A base de codazos, llegó a la barrera azul cubierta de cinta amarilla.

–Traigo pizzas para los del departamento de pruebas, piso veintitrés.

Funcionó como una seda. El poli gordo que vigilaba la barrera la apartó para dejarlo pasar.

«Ahora, a por el triunvirato de la puerta».

Se acercó tan pancho a los tres polis, que se giraron a mirarlo.

–Pizzas para el piso veintitrés.

Le cerraron el paso.

–Ya las subo yo –dijo uno de los tres.

–Lo siento, pero la empresa no me deja. Tengo que entregarlas al cliente.

–Está prohibido entrar.

–Ya, pero es que es para los del departamento de pruebas. Además, ya me dirá cómo las cobro si las sube usted…

Los polis se miraron sin saber qué hacer. Hubo uno que se encogió de hombros. Smithback cantó victoria internamente. Ya se veía dentro.

–Es que se enfriarán… –insistió.

–¿Cuánto es?

–Ya le digo que las tengo que entregar directamente al cliente. ¿Me permiten?

Intentó dar otro paso y estuvo a punto de chocar con el barrigón del poli que mandaba más.

–Está prohibido subir.

–Ya, pero es que solo es…

–Dame las pizzas.

–Le digo que…

El poli tendió la mano.

–Que me des las pizzas, coño.

Dándose cuenta de que no había nada que hacer, Smithback se las entregó mansamente al policía, que al cogerlas preguntó:

–¿Cuánto es?

–Diez.

Le dio diez, sin propina.

–¿Para quién son?

–Para los del departamento de pruebas.

–¿Han dado algún nombre? Porque arriba hay como doce.

–Ah, sí, creo que Miller.

El poli desapareció con un gruñido en la penumbra del vestíbulo, llevándose las pizzas. Los otros dos bloquearon la puerta. El que se había encogido de hombros se giró.

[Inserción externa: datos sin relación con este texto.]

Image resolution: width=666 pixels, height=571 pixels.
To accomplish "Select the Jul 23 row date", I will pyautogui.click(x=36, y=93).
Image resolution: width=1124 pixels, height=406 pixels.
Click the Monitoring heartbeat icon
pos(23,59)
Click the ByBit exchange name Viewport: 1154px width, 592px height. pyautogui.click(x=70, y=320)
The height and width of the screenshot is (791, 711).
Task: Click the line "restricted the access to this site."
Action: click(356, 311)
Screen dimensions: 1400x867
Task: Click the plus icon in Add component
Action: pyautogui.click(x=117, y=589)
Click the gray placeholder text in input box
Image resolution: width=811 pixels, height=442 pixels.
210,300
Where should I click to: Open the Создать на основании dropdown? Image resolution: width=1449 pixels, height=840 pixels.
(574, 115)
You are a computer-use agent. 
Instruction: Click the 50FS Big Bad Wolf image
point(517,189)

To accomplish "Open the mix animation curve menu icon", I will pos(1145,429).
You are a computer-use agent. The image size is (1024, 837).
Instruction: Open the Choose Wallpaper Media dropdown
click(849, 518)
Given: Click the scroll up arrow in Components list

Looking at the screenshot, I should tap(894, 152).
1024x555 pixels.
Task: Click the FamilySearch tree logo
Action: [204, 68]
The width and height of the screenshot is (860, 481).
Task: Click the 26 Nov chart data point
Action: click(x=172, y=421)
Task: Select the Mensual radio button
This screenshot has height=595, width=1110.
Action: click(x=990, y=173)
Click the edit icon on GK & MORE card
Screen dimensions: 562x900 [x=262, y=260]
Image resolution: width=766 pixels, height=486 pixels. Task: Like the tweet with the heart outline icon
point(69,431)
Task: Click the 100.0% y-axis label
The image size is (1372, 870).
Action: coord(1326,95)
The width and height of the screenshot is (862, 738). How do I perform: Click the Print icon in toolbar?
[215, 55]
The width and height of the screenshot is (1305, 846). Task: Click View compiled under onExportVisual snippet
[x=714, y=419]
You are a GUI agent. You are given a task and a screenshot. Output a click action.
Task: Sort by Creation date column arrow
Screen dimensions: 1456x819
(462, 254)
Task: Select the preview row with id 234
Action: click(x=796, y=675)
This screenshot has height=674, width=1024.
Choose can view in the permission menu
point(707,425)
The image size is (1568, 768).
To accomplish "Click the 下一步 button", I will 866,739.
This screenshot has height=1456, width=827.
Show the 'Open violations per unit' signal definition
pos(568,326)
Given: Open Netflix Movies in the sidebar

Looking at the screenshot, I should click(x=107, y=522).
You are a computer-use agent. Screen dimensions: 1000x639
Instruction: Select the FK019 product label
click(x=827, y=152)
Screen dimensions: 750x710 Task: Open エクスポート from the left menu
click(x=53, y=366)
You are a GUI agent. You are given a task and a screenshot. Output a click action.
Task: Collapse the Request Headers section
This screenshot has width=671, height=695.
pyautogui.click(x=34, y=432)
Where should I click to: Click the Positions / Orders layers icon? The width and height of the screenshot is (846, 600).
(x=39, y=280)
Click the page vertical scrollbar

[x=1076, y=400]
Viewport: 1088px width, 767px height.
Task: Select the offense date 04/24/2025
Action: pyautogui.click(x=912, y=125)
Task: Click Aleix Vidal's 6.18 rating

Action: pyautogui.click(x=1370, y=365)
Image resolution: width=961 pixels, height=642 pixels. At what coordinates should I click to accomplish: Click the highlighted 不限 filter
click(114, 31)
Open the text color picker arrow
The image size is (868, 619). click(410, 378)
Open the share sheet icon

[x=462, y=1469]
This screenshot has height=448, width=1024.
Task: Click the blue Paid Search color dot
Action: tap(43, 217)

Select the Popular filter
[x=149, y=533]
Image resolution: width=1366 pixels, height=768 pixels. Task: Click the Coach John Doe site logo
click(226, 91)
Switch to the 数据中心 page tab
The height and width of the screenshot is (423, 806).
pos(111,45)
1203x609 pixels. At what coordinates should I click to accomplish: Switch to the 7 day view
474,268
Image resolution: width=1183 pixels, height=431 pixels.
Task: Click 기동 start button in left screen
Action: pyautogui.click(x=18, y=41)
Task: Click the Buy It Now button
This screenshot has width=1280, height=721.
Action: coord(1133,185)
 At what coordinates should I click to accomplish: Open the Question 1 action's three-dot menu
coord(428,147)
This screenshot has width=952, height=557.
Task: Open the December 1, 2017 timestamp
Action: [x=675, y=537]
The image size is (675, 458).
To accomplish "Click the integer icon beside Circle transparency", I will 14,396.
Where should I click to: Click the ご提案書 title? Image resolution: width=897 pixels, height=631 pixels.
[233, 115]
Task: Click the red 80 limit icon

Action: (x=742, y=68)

–Oye, perdona, ¿podrías traerme una extragrande de pasta gruesa, con pimientos, ajo, cebolla y doble de queso?

–Anda y que te den –dijo Smithback, girándose para volver a la barrera.

Embutido entre los reporteros, oyó algunas risitas. Alguien exclamó:

–¡Muy buena, Bill!

Una voz afeminada y estridente añadió:

–¡Ay, Billy, esta gorrita te queda divina de la muerte!

Smithback se la quitó con cara de asco y la tiró. Por una vez le había fallado su genio interpretativo. Aquel encargo empezaba a tener mala pinta. Casi no había empezado y ya olía a podrido. A pesar del frío de enero, casi sentía el aliento caliente de Harriman en el cogote.

Se giró y, muy a su pesar, esperó con los demás a que dieran el parte.